Tunc Basaran (Jg. 1938) gehört zur Generation der künstlerisch anspruchsvollen Regisseure des bei uns wenig bekannten türkischen Filmschaffens der Gegenwart. Nach Literaturstudium und Regie-Assistenzen drehte er 1964 seinen ersten eigenen Film ("Überlebenskampf" / "Hayat Kavgasi"). Seine bisher rund 40 Filme handeln meist vom Leben und den Menschen in der Stadt. In dem 1989 entstandenen Film "Lass sie den Drachen nicht erschießen" ("Ucurtmayi vucurtmayi vurmasinlar") schildert er das Leben eines fünfjährigen Jungen in einem Frauengefängnis.

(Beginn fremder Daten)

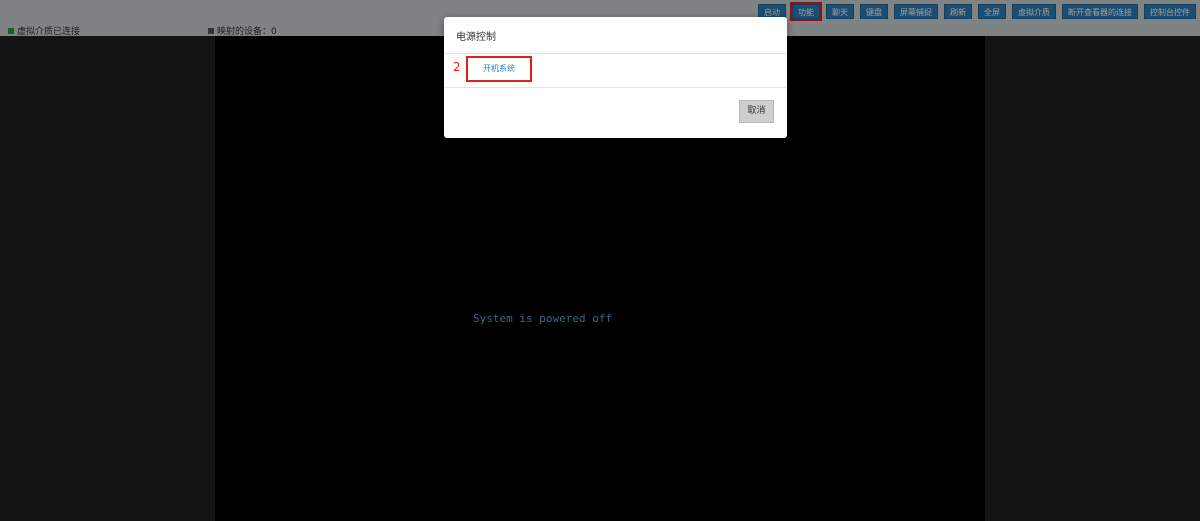 The image size is (1200, 521). I want to click on step-marker: 2, so click(457, 67).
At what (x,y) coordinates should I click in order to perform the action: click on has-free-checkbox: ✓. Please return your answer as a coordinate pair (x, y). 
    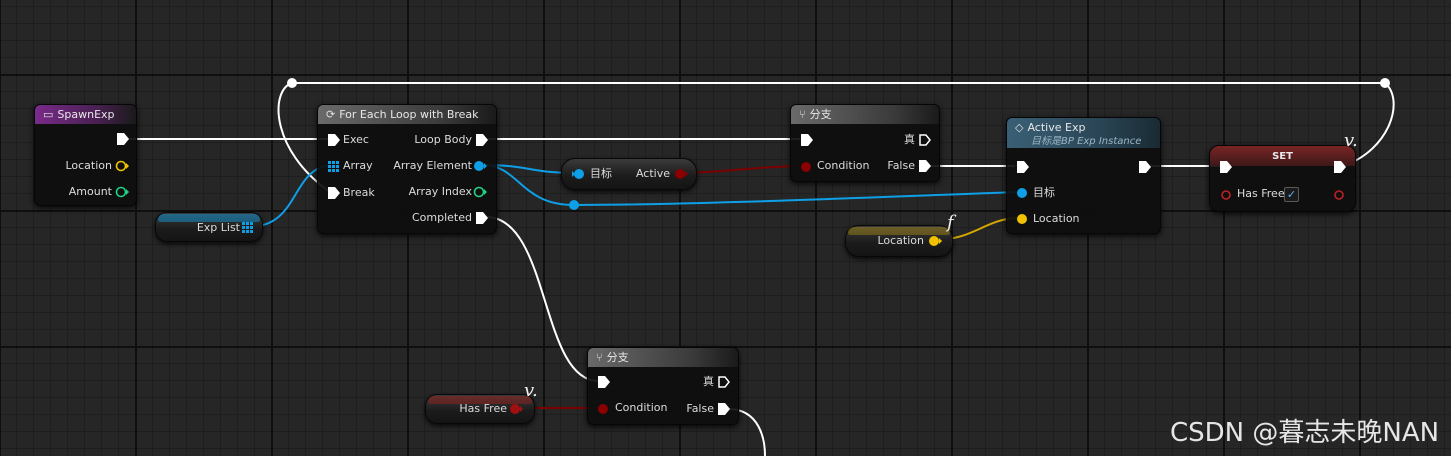
    Looking at the image, I should click on (1292, 194).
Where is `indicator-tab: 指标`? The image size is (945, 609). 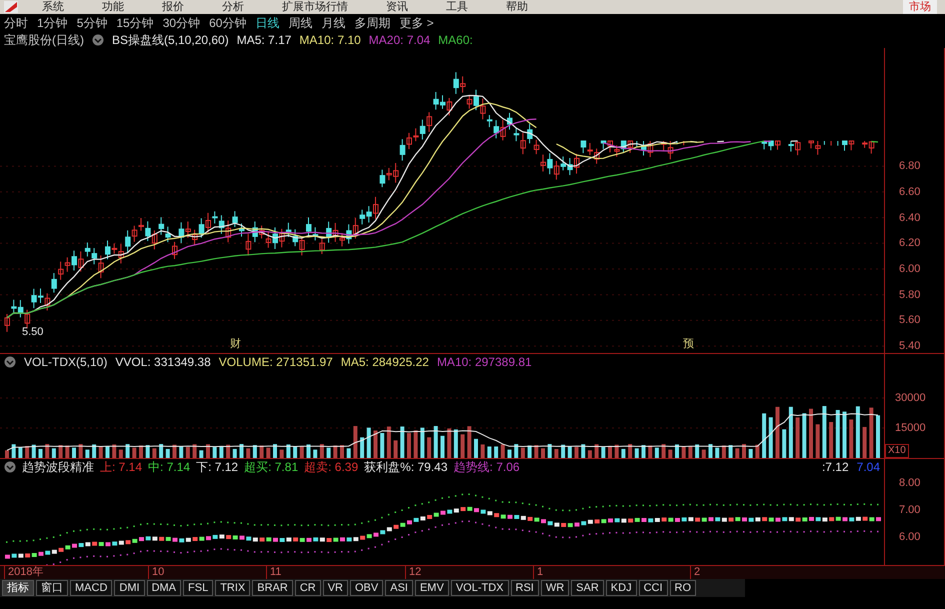
indicator-tab: 指标 is located at coordinates (18, 588).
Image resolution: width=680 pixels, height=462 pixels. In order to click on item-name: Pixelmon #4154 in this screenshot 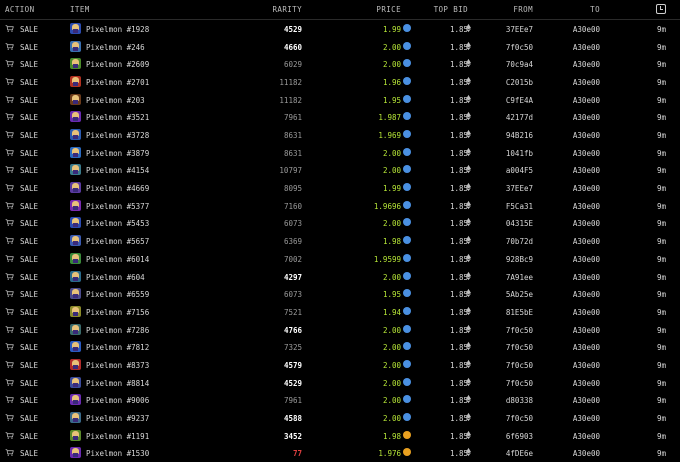, I will do `click(118, 170)`.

Wie bereits in jenem Film, gelingt es Basaran auch in "Piano piano bacaksiz", Mitgefühl und Verständnis für Menschen in schwierigen Lebenslagen zu schaffen. So ist sein neuer Film nicht nur ein nostalgisch-poetischer Rückblick auf die "Menschen in unserem Haus" ("Evimizin Insanlari" hieß der frühere Titel), sondern das in warmen Farben gezeichnete Bild einer Gemeinschaft voller Sympathie und Liebe, mit einem Hauptdarsteller, der jungen Zuschauern das Mitgehen und die Identifikation leicht macht. Diese Qualitäten des Films wussten auch die Kinder der Jury beim 17. Internationalen Kinderfilmfestival Frankfurt zu schätzen und verliehen ihm einen "Lucas".